Lemon Cream Cheese Dip
100g cream cheese
Juice of 1 lemon – use the one from the recipe
40g icing sugar
1 tbs milk – Optional
- Beat the cream cheese until smooth.
- Sift in the icing sugar and beat to combine.
- Add the lemon juice and beat again until smooth.
- If the mixture seems a little stiff, add in 1tbs milk to loosen it.
Bonus Post – Flower Tarts
As you know, I’m not great with decorating with fondant or sugar paste or anything like that. I don’t have the steady hands for delicate piping or the patience for sugar-work. I actually much prefer the dish itself to be its own decoration. So these little tarts are right up my street – especially as they require practically no skill whatsoever – Bonus for me!
I’m not including a recipe, because the picture pretty much speaks for itself – this is more of a decoration suggestion.
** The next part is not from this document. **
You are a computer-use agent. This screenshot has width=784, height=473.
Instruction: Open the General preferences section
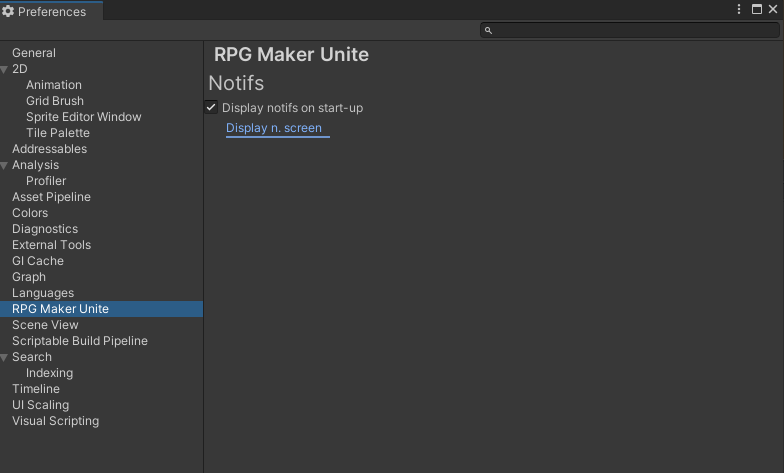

I blind baked some pastry cases in a mini muffin tin  – filled them with a vanilla creme patissiere (thick custard is fine) and topped them with a single, perfect berry.
The surrounding petals are made out of two rings of sliced almonds poked into the custard – how simple is that? *she says, channelling Ina*
Anyhoo – thought you might enjoy – so enjoy! 😀
 I highly recommend getting a pizza wheel if you haven’t already got one – even if you don’t eat pizza! They’re extremely useful for cutting cleanly without dragging/tearing – perfect for this recipe.
 Top Tip 4 To blind bake the mini pastry cases, use mini muffin cases to line your pastry cases and fill them with rice. So much easier than trying to get parchment or foil in there.